William Bradshaw

Personal information
- Date of birth: 1882
- Place of birth: Burnley, England
- Date of death: ?
- Position: Outside right

Youth career
- Burnley Belvedere

Senior career*
- Years: Team / Apps / (Gls)
- 1900–1904: Woolwich Arsenal / 4 / (2)
- 1904–1905: Fulham
- 1905–1907: Burton United / 64 / (14)
- 1907–1908: Burnley / 11 / (1)
- Burnell's Ironworks
- Chester
- Ton Pentre

= William Bradshaw (footballer) =

English footballer (1882–?)

William Bradshaw (1882–?) was an English professional footballer who played as an outside right for various clubs in the 1900s.

==Career==
Bradshaw was born in Burnley and after playing for Burnley Belvedere, he joined Woolwich Arsenalof the Football League Second Division in 1900. He remained with the "Gunners" for four years, scoring two goals in four appearances.

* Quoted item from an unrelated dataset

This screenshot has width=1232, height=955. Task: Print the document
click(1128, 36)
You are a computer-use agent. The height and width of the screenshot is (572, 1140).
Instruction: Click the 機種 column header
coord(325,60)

He then spent a season in the Southern League with Fulham before returning to the Second Division of the Football League with Burton United in 1905. In his two years at Burton, he made 64 league appearances, scoring 14 goals. The club finished in the penultimate place in the league table in 1906, and the following season in 1907 finished bottom. The club was then voted out of the Football League.

Bradshaw then joined his home-town club, Burnley for another season in the Second Division, before dropping out of league football, with spells at Burnell's Ironworks, Chester and Ton Pentre.

==Personal life==
His father Harry and brother Joe were involved with Arsenal at some point in their careers, as manager and player respectively.